Stored data

[Start of Attachment]

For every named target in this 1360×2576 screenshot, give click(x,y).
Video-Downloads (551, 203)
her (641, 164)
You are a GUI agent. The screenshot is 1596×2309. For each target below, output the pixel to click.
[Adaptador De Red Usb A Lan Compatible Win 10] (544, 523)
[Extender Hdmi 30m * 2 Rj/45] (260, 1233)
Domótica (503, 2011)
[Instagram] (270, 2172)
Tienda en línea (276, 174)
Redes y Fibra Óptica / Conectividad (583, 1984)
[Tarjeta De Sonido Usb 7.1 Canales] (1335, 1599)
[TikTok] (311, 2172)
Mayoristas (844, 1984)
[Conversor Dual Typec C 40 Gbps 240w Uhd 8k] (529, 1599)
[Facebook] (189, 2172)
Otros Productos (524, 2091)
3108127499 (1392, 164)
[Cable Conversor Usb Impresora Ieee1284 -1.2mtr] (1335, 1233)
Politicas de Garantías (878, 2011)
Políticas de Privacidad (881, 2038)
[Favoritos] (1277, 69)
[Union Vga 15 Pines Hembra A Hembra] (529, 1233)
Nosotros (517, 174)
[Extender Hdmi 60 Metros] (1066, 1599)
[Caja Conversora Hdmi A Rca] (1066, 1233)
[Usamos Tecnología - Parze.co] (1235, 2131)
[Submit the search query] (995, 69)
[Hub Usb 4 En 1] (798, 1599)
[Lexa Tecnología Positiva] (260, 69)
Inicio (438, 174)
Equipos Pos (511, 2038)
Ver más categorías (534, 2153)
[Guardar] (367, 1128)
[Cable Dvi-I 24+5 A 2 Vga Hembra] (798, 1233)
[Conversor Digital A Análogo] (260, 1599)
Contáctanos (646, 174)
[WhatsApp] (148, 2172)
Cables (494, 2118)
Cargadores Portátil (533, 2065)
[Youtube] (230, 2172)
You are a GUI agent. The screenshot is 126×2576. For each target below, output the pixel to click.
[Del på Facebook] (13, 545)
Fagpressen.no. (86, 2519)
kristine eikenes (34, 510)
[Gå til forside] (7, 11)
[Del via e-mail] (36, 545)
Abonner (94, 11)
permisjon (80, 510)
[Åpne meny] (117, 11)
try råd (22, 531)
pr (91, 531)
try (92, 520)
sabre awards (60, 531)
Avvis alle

[End of Attachment]

◆ REQUIRED ACTION: From the data above, count the lines that hold the string "Hembra". Reply with only that number.

◆ REPLY TO THE TASK: 2